Cari Berita

Keamanan Hakim di Indonesia: Resiko Pekerjaan atau Pembiaran?

Bintoro Wisnu P – Hakim PN Serui - Dandapala Contributor 2025-11-12 16:00:56
Dok. Ist.

Beberapa hari yang lalu waktu saya dan rekan rekan Hakim yang lain sedang mengambil air di kantor kami dengan galon untuk mengisi air guna memenuhi bak mandi di Rumah Dinas kami karena aliran air yang seringkali mati, terjadi percakapan yang cukup menggugah hati saya.

“Ternyata selain ancaman keamanan, ancaman tidak bisa mandi juga jadi ancaman sebagai seorang hakim ya” celetuk salah satu rekan saya sambil tertawa. Moment ini bertepatan dengan terjadinya kebakaran di salah satu Rumah Hakim Senior kami di Medan. Hal ini menjadi pertanyaan besar di kepala saya, karena sesungguhnya seiring berjalan waktu menjadi Hakim saya sering menganggap keamanan saya dalam bekerja sebagai Hakim bukan suatu hal yang penting dan menjalaninya adalah sebuah resiko pekerjaan, padahal bukan itu yang menjadi sebuah tujuan bukan atau saking sudah terbiasanya? 

Keamanan hakim dalam kehidupan dunia peradilan saat ini merupakan komponen penting yang menentukan kualitas hukum dan keadilan. Namun yang menjadi pertanyaan mendasar, apakah ancaman yang dihadapi hakim merupakan konsekuensi dari pekerjaan mereka sendiri atau justru hasil dari pembiaran negara? Semakin banyak kasus intimidasi, ancaman, dan bahkan kekerasan verbal maupun non verbal terhadap hakim yang seharusnya dilindungi.

Baca Juga: Kasus Korupsi Tagihan Fiktif, Mantan Dua Bos Telkom Akses Dibui 7 Tahun

Hakim membutuhkan integritas moral dan intelektual serta keberanian mental untuk membuat putusan yang tidak selalu disukai memuaskan semua orang.

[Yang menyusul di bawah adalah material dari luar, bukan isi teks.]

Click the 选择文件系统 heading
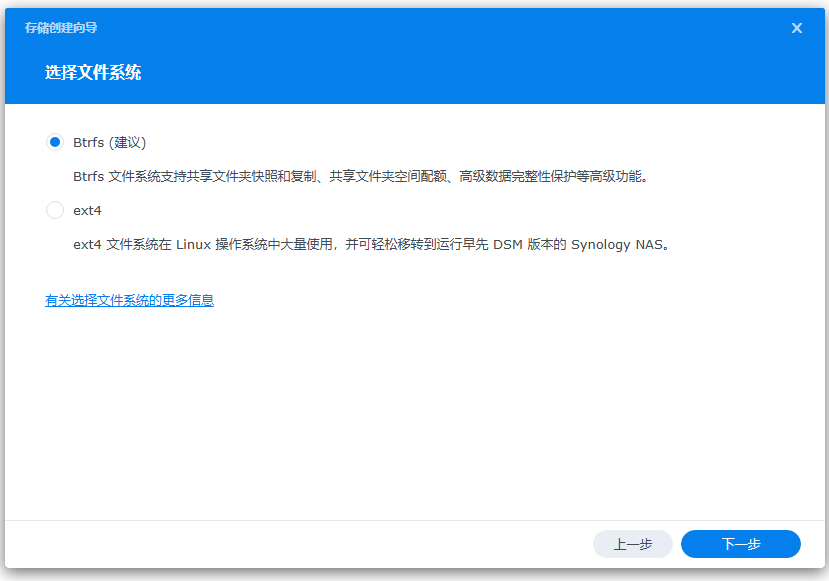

Seorang hakim sering kali menghadapi resiko yang melebihi batas-batas normal yang bisa dibayangkan Bisa dibayangkan bagaimana ketika para hakim ini harus memutuskan perkara yang melibatkan figur kuat atau mengadili sengketa tanah dengan pihak-pihak berpengaruh di Negara ini, tentu tidak bisa dipungkiri hal ini tetap memiliki Faktor Faktor yang tidak bisa diprediksi. Ironisnya, negara yang seharusnya berperan sebagai pelindung utama kadang-kadang tampak tidak melakukan apa-apa atau merespons terlambat.

Hak keamanan hakim adalah hak dasar yang dijamin, prinsip-prinsip ini diatur dalam Undang-Undang Nomor 48 Tahun 2009 tentang Kekuasaan Kehakiman yang berbunyi “hakim dan hakim konstitusi diberikan penjagaan keamanan dalam menghadiri dan memimpin persidangan.

Hakim dan hakim konstitusi harus diberikan perlindungan keamanan oleh konstitusi aparat terkait yakni aparat kepolisian agar hakim dan hakim konstitusi mampu memeriksa, mengadili dan memutus perkara secara baik dan benar tanpa adanya tekanan atau intervensi dari pihak manapun.

Perlindungan ini tidak hanya berfungsi untuk mencegah ancaman, tetapi juga untuk mengobati ketika ancaman sudah terjadi, negara bertanggung jawab untuk menjaga keamanan hakim, keluarga mereka, dan properti mereka dari segala bentuk ancaman.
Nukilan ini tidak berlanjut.